The triangular slave trade was seldom directly represented in art. However, many artists including Hogarth and Reynolds included slaves and slave owners in their portraits. This lecture will examine some of the complexities of this process. We will consider some of the abolitionist sympathies of artists such as Augustus Earle and Joshua Reynolds and the effect of the ‘turn’ against slavery and the abolition of the slave trade and the impact it had on the art of the period.

29th May 2023

Leslie Primo: Gender and the Body - Kept Behind Curtains, Story of the Nude

The nude is still seen in our modern age, and indeed has been seen for quite some time as the pinnacle of creative artistic perfection but, throughout the course of art history the notion of the perfect body and consequently gender has been constantly reshaped and redefined. This lecture will look at the continuing fascination with representation of the body in sculpture and in  painting across the ages.

26th June 2023

AUST LECTURE: Leigh Capel: Art and the Third Reich

This lecture will look into Hitler’s often overlooked artistic background; a frustrated artist in the traditional school, rejected due to the rise of Modern Art in the early 20th Century. It will also analyse some of the most important artworks and artists lost in Hitler’s war on Modern Art, the Monuments Men and the search for the stolen art, and the aftermath and impact on Post Wat art, including the impact and influence of the Holocaust on past war and immigrant art in Australia.

24th July 2023

Jacqui Ansell: Fit for a King - The Ultimate Spin Doctor

Had his older brother Henry not died in 1612, Charles I would never have been King. Had Van Dyck not arrived at the Stuart Court the stiff body language of Jacobean portraiture may never have been enlivened by the introduction of Renaissance values, giving rise to the splendour of Baroque.

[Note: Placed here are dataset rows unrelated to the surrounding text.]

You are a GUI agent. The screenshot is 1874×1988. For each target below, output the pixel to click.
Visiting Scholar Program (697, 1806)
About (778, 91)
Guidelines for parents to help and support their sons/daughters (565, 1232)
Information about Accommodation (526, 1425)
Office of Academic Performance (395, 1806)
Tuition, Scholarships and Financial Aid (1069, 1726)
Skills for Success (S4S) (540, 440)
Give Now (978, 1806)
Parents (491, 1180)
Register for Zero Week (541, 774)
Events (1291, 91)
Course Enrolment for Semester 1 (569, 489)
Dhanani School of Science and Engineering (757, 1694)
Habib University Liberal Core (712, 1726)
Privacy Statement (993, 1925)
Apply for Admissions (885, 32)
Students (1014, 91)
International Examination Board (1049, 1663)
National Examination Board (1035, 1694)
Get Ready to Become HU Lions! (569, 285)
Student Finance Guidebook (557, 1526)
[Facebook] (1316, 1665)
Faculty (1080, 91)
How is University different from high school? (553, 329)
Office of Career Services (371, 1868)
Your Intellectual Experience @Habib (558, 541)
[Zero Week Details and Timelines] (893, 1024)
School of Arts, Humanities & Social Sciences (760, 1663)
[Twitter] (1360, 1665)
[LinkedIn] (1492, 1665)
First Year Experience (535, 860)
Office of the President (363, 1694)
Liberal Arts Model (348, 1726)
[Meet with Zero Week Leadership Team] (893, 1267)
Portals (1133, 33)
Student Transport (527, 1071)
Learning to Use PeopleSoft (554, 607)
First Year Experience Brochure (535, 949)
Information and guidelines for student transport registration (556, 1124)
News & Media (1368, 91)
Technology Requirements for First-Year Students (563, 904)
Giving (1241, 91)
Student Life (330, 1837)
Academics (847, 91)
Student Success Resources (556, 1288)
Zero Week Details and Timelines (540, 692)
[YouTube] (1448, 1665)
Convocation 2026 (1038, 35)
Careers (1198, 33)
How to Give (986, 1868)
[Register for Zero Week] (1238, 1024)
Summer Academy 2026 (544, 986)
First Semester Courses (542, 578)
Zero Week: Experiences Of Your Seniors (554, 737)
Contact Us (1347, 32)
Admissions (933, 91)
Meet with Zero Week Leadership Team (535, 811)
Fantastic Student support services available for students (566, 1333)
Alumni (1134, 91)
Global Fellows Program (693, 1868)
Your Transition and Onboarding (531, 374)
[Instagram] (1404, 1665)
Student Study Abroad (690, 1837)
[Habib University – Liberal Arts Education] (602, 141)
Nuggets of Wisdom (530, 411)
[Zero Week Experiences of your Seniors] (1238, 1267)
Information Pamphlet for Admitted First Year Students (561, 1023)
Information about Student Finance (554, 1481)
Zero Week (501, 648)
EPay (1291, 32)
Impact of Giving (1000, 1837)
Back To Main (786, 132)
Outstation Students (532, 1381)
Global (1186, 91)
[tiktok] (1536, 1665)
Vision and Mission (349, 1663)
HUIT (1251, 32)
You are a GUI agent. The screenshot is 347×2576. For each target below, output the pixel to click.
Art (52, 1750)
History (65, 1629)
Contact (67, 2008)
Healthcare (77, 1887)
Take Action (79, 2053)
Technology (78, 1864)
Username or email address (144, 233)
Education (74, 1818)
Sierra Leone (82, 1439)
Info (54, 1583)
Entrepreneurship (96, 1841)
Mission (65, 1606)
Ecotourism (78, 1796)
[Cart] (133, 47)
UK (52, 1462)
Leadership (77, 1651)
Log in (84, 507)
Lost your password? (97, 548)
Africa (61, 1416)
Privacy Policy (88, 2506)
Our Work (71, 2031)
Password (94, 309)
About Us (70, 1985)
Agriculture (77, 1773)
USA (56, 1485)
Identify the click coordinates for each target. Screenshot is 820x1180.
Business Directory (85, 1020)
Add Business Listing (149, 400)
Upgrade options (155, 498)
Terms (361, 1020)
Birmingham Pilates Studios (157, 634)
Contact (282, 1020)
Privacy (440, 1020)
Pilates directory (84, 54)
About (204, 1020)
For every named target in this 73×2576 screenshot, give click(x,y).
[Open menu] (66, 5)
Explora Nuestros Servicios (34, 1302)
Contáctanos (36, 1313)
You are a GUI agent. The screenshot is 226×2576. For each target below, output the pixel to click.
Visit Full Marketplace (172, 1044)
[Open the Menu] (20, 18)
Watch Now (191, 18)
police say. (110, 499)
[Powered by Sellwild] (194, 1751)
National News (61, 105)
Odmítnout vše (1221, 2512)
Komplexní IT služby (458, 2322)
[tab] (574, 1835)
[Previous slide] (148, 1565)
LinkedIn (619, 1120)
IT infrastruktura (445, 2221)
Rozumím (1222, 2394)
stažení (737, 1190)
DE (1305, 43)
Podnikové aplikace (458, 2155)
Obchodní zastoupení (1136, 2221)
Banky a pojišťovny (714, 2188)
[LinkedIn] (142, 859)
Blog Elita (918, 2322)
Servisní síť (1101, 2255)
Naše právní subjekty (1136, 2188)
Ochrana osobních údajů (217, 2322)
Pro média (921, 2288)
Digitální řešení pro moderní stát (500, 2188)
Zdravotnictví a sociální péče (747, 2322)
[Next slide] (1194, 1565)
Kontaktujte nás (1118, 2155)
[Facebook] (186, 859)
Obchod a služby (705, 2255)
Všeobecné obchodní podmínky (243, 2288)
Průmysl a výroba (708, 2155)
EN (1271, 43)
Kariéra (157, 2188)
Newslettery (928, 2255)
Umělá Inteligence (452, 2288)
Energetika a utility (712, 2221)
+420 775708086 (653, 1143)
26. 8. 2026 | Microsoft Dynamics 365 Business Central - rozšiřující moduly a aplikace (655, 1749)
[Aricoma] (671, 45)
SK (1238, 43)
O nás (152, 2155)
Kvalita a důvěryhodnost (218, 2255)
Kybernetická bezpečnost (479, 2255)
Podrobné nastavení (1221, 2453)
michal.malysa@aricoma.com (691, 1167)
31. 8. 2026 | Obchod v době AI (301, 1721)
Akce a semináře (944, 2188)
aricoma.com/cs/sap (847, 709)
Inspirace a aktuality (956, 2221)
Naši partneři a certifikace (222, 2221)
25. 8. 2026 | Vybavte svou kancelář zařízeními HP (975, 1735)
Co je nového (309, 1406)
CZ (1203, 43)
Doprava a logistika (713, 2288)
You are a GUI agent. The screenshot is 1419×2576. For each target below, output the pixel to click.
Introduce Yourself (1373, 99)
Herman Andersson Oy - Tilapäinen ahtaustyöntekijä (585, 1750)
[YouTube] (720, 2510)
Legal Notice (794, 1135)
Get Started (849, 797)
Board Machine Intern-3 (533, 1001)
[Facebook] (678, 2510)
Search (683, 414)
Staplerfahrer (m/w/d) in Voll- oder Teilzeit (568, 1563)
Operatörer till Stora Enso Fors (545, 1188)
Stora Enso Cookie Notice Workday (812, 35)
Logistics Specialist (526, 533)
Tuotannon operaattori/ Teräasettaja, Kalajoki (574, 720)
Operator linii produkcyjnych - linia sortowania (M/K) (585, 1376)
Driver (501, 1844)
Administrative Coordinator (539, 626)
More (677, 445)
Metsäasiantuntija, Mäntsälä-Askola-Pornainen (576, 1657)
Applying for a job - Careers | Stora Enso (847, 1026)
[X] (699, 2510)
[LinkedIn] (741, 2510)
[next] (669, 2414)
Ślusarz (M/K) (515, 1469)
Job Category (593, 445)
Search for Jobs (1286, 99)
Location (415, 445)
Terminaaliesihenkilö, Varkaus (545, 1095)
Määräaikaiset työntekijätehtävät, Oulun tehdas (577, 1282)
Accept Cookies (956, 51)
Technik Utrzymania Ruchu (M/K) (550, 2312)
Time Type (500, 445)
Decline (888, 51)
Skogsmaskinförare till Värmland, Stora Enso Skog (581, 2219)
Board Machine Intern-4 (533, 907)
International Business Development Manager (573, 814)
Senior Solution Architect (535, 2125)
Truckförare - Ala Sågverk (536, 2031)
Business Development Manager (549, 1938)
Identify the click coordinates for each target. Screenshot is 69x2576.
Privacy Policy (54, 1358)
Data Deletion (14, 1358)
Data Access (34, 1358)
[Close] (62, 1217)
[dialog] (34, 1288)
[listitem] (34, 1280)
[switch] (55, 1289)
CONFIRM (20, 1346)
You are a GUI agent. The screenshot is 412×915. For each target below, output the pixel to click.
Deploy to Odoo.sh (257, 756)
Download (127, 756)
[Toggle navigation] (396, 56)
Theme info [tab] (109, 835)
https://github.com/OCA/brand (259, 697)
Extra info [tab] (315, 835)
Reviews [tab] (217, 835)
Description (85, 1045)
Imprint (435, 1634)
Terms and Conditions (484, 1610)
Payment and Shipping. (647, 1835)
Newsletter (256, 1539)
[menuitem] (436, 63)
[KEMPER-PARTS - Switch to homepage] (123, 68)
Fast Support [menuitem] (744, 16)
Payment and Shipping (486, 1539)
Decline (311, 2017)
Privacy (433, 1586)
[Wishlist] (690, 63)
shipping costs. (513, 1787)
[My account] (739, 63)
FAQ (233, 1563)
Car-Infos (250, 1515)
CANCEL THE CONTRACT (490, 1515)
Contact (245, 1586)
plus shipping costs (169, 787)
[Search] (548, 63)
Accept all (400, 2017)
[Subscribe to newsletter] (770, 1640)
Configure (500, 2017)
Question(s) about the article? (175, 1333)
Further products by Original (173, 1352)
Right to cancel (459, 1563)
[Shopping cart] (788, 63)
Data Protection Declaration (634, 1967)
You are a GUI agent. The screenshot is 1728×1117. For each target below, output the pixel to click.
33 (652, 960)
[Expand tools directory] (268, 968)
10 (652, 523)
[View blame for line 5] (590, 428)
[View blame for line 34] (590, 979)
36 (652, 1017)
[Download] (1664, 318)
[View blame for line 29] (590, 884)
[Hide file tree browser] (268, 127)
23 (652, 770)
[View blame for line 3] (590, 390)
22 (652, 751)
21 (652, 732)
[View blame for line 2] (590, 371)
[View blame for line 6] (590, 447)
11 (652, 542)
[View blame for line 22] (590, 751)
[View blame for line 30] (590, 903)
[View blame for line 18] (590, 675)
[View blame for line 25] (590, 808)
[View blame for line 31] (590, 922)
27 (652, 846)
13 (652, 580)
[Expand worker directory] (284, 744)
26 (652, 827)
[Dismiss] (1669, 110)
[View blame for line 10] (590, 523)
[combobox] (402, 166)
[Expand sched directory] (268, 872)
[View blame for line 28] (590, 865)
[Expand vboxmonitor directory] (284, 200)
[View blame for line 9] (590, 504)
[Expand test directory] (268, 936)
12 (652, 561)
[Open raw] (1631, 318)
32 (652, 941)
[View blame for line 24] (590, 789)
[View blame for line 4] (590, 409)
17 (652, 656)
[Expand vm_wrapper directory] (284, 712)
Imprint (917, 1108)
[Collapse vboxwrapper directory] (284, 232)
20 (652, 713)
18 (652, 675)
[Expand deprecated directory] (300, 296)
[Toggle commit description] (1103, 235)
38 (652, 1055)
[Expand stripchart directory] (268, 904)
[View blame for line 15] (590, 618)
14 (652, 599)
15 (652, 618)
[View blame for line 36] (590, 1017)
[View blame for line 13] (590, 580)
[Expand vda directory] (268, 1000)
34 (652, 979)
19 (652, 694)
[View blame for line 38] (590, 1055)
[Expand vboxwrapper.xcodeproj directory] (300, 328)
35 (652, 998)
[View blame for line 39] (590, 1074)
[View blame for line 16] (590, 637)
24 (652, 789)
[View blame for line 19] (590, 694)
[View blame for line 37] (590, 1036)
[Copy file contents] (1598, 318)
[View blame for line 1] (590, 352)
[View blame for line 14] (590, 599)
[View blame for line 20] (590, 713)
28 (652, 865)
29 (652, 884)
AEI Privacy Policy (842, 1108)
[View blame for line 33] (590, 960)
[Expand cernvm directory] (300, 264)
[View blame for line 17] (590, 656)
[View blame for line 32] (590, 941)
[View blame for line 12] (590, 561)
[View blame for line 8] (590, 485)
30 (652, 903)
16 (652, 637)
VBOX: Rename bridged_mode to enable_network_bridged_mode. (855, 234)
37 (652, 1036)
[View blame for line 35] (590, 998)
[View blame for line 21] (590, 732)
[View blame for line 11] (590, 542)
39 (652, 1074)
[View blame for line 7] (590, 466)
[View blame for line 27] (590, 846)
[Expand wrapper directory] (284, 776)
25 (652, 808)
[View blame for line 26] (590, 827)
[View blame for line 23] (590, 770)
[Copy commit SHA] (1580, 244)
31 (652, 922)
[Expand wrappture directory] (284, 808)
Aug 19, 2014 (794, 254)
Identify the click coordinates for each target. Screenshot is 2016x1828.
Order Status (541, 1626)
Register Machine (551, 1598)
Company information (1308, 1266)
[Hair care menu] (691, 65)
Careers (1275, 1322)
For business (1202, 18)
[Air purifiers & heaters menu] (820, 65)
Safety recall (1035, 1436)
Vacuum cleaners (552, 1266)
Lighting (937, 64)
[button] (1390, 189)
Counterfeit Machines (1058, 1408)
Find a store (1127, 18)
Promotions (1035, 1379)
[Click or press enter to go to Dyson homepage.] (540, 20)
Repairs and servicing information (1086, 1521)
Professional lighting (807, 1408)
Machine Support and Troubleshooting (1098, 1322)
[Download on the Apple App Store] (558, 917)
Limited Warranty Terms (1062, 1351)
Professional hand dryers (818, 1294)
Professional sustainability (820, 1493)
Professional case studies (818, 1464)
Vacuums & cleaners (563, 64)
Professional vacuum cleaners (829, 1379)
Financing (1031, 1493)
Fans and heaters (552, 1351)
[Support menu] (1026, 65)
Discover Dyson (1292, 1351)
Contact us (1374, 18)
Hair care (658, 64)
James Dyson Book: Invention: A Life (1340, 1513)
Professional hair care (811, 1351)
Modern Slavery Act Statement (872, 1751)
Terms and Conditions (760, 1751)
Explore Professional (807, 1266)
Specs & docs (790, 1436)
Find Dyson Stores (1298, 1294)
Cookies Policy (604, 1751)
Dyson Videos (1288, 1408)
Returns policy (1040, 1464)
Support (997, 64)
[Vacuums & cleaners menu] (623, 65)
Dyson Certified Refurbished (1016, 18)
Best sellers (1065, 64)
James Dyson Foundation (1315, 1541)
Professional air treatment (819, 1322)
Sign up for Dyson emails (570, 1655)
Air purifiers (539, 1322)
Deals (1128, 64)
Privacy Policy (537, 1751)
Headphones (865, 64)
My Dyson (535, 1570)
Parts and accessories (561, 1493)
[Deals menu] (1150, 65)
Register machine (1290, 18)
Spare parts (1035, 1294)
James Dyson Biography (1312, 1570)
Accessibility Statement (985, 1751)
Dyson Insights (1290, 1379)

Van Dyck transformed the awkward and ungainly Charles; through his portraits the tiny King (and his even tinier wife) seemed to grow in stature. Van Dyck’s male sitters exuded elegance, and with his depiction of sumptuous satins and shimmering silks he was hailed as ‘the first that ‘ere put ‘ladies’ dress into a careless romance’.

28th August 2023

Chloe Sayer: Gold of the Gods

The ancient goldsmiths of Peru and Colombia produced some of the most spectacular treasures of South America. Adept at casting and hammering, they transformed this sacred metal into elaborate pendants and breastplates, ear-ornaments, musical instruments, flasks, human figures, funerary masks, and lifelike representations of birds and animals. Colour tones went from pale yellow to deepest red.

25th September 2023

Kathy McLauchlan: Peder Severin Kroyer - A Painter of Light

Looking back on his work towards the end of his life, Peder Severin Krøyer recalled his work at Skagen, the Danish artists’ colony at the northernmost tip of Denmark, and expressed his particular love for that time.  Krøyer was referring to the ‘blue hour’ of northern Scandinavian summer nights, when sea and sky appear to merge into a single luminous whole.  This lecture explores Krøyer’s life and work in Skagen, and evaluates the paintings that made him one of Europe’s most celebrated artists by the end of the 19th century.

30th October 2023

Gillian Hovell: A Mediterranean Tour - Not Just a Load of Old Stones

This extremely popular virtual tour of the Ancient Mediterranean explores the distinctive civilizations of the ancient Mediterranean. Learn how they fitted together into a ‘big picture’. Discover how you can identify the special art/architecture of  each culture and what prompted them to create such features. Discover what to expect from each culture’s and how to find the  personal details that thrill archaeologists.